[INPUT MATERIAL — start]

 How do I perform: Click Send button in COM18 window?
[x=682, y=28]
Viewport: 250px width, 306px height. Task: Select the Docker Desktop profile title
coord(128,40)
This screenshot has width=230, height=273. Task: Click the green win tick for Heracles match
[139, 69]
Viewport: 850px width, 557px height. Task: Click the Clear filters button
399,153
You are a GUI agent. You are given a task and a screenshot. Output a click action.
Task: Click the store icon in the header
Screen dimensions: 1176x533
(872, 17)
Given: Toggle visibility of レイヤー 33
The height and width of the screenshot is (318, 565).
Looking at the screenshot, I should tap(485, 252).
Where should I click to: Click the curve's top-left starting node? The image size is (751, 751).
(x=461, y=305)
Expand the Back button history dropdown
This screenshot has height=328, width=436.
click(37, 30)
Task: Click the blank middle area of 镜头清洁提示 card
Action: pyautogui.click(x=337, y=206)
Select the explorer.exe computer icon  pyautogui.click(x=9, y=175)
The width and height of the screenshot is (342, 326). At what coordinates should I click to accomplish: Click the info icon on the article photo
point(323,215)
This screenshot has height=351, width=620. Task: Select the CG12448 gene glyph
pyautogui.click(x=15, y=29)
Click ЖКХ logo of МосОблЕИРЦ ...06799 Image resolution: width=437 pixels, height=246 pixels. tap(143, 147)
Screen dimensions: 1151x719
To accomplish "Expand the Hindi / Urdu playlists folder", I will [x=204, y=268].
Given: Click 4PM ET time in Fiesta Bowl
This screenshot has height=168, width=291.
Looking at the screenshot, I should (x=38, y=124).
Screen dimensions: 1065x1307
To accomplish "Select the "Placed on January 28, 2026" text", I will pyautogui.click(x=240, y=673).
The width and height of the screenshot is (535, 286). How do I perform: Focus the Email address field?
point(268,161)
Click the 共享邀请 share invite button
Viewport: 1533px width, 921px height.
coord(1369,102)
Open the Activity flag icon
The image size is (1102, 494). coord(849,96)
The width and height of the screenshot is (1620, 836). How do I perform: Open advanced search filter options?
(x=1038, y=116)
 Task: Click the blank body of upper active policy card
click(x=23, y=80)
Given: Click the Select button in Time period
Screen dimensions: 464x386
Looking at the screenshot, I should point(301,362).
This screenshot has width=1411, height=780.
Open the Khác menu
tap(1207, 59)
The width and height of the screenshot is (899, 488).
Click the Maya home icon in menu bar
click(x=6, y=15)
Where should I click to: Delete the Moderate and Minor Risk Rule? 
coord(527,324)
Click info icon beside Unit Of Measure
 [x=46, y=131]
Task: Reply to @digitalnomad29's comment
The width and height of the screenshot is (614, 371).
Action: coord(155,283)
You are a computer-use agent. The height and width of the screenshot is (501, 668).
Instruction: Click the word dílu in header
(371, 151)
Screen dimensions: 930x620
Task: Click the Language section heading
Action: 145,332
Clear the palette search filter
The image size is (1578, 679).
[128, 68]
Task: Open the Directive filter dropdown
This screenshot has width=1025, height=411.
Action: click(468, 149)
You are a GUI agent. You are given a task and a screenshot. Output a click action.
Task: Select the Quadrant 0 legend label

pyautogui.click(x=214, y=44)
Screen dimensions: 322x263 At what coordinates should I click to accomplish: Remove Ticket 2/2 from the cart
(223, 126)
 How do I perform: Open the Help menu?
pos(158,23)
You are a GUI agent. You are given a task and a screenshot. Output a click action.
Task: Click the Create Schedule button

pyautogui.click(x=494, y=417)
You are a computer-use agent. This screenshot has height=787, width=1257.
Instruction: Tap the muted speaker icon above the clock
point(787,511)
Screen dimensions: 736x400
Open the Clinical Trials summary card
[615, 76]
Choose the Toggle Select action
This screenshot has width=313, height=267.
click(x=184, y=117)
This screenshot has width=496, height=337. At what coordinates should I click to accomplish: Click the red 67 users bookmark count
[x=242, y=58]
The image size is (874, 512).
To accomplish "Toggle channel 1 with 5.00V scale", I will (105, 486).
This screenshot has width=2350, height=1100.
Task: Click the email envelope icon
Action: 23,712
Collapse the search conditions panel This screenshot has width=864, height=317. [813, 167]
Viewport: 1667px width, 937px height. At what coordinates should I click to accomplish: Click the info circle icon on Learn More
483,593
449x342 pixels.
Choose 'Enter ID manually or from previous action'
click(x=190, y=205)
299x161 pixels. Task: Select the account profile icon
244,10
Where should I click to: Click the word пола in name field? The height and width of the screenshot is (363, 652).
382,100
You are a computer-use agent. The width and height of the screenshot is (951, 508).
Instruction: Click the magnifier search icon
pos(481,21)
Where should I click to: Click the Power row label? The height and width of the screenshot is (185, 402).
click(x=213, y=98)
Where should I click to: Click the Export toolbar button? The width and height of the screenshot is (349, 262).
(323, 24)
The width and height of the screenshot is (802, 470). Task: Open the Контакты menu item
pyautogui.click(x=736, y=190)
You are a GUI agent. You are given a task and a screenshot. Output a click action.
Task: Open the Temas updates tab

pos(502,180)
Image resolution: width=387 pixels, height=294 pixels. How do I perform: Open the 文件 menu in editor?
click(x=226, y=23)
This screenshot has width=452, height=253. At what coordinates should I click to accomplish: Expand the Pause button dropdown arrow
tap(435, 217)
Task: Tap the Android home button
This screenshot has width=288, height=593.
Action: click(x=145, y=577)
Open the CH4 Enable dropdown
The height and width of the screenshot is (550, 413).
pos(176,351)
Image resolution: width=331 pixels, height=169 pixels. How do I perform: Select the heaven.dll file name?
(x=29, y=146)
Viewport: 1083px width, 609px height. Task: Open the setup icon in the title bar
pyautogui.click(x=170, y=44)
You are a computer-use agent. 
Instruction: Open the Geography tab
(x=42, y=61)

[INPUT MATERIAL — finish]

→ **PROMPT**
Could you output the records in full, exactly as written?

→ **RESPONSE AREA**
 How do I perform: Click Send button in COM18 window?
[x=682, y=28]
Viewport: 250px width, 306px height. Task: Select the Docker Desktop profile title
coord(128,40)
This screenshot has width=230, height=273. Task: Click the green win tick for Heracles match
[139, 69]
Viewport: 850px width, 557px height. Task: Click the Clear filters button
399,153
You are a GUI agent. You are given a task and a screenshot. Output a click action.
Task: Click the store icon in the header
Screen dimensions: 1176x533
(872, 17)
Given: Toggle visibility of レイヤー 33
The height and width of the screenshot is (318, 565).
Looking at the screenshot, I should tap(485, 252).
Where should I click to: Click the curve's top-left starting node? The image size is (751, 751).
(x=461, y=305)
Expand the Back button history dropdown
This screenshot has height=328, width=436.
click(37, 30)
Task: Click the blank middle area of 镜头清洁提示 card
Action: pyautogui.click(x=337, y=206)
Select the explorer.exe computer icon  pyautogui.click(x=9, y=175)
The width and height of the screenshot is (342, 326). At what coordinates should I click to accomplish: Click the info icon on the article photo
point(323,215)
This screenshot has height=351, width=620. Task: Select the CG12448 gene glyph
pyautogui.click(x=15, y=29)
Click ЖКХ logo of МосОблЕИРЦ ...06799 Image resolution: width=437 pixels, height=246 pixels. tap(143, 147)
Screen dimensions: 1151x719
To accomplish "Expand the Hindi / Urdu playlists folder", I will [x=204, y=268].
Given: Click 4PM ET time in Fiesta Bowl
This screenshot has height=168, width=291.
Looking at the screenshot, I should (x=38, y=124).
Screen dimensions: 1065x1307
To accomplish "Select the "Placed on January 28, 2026" text", I will pyautogui.click(x=240, y=673).
The width and height of the screenshot is (535, 286). How do I perform: Focus the Email address field?
point(268,161)
Click the 共享邀请 share invite button
Viewport: 1533px width, 921px height.
coord(1369,102)
Open the Activity flag icon
The image size is (1102, 494). coord(849,96)
The width and height of the screenshot is (1620, 836). How do I perform: Open advanced search filter options?
(x=1038, y=116)
 Task: Click the blank body of upper active policy card
click(x=23, y=80)
Given: Click the Select button in Time period
Screen dimensions: 464x386
Looking at the screenshot, I should point(301,362).
This screenshot has width=1411, height=780.
Open the Khác menu
tap(1207, 59)
The width and height of the screenshot is (899, 488).
Click the Maya home icon in menu bar
click(x=6, y=15)
Where should I click to: Delete the Moderate and Minor Risk Rule? 
coord(527,324)
Click info icon beside Unit Of Measure
 [x=46, y=131]
Task: Reply to @digitalnomad29's comment
The width and height of the screenshot is (614, 371).
Action: coord(155,283)
You are a computer-use agent. The height and width of the screenshot is (501, 668).
Instruction: Click the word dílu in header
(371, 151)
Screen dimensions: 930x620
Task: Click the Language section heading
Action: 145,332
Clear the palette search filter
The image size is (1578, 679).
[128, 68]
Task: Open the Directive filter dropdown
This screenshot has width=1025, height=411.
Action: click(468, 149)
You are a GUI agent. You are given a task and a screenshot. Output a click action.
Task: Select the Quadrant 0 legend label

pyautogui.click(x=214, y=44)
Screen dimensions: 322x263 At what coordinates should I click to accomplish: Remove Ticket 2/2 from the cart
(223, 126)
 How do I perform: Open the Help menu?
pos(158,23)
You are a GUI agent. You are given a task and a screenshot. Output a click action.
Task: Click the Create Schedule button

pyautogui.click(x=494, y=417)
You are a computer-use agent. This screenshot has height=787, width=1257.
Instruction: Tap the muted speaker icon above the clock
point(787,511)
Screen dimensions: 736x400
Open the Clinical Trials summary card
[615, 76]
Choose the Toggle Select action
This screenshot has width=313, height=267.
click(x=184, y=117)
This screenshot has width=496, height=337. At what coordinates should I click to accomplish: Click the red 67 users bookmark count
[x=242, y=58]
The image size is (874, 512).
To accomplish "Toggle channel 1 with 5.00V scale", I will (105, 486).
This screenshot has width=2350, height=1100.
Task: Click the email envelope icon
Action: 23,712
Collapse the search conditions panel This screenshot has width=864, height=317. [813, 167]
Viewport: 1667px width, 937px height. At what coordinates should I click to accomplish: Click the info circle icon on Learn More
483,593
449x342 pixels.
Choose 'Enter ID manually or from previous action'
click(x=190, y=205)
299x161 pixels. Task: Select the account profile icon
244,10
Where should I click to: Click the word пола in name field? The height and width of the screenshot is (363, 652).
382,100
You are a computer-use agent. The width and height of the screenshot is (951, 508).
Instruction: Click the magnifier search icon
pos(481,21)
Where should I click to: Click the Power row label? The height and width of the screenshot is (185, 402).
click(x=213, y=98)
Where should I click to: Click the Export toolbar button? The width and height of the screenshot is (349, 262).
(323, 24)
The width and height of the screenshot is (802, 470). Task: Open the Контакты menu item
pyautogui.click(x=736, y=190)
You are a GUI agent. You are given a task and a screenshot. Output a click action.
Task: Open the Temas updates tab

pos(502,180)
Image resolution: width=387 pixels, height=294 pixels. How do I perform: Open the 文件 menu in editor?
click(x=226, y=23)
This screenshot has width=452, height=253. At what coordinates should I click to accomplish: Expand the Pause button dropdown arrow
tap(435, 217)
Task: Tap the Android home button
This screenshot has width=288, height=593.
Action: click(x=145, y=577)
Open the CH4 Enable dropdown
The height and width of the screenshot is (550, 413).
pos(176,351)
Image resolution: width=331 pixels, height=169 pixels. How do I perform: Select the heaven.dll file name?
(x=29, y=146)
Viewport: 1083px width, 609px height. Task: Open the setup icon in the title bar
pyautogui.click(x=170, y=44)
You are a computer-use agent. 
Instruction: Open the Geography tab
(x=42, y=61)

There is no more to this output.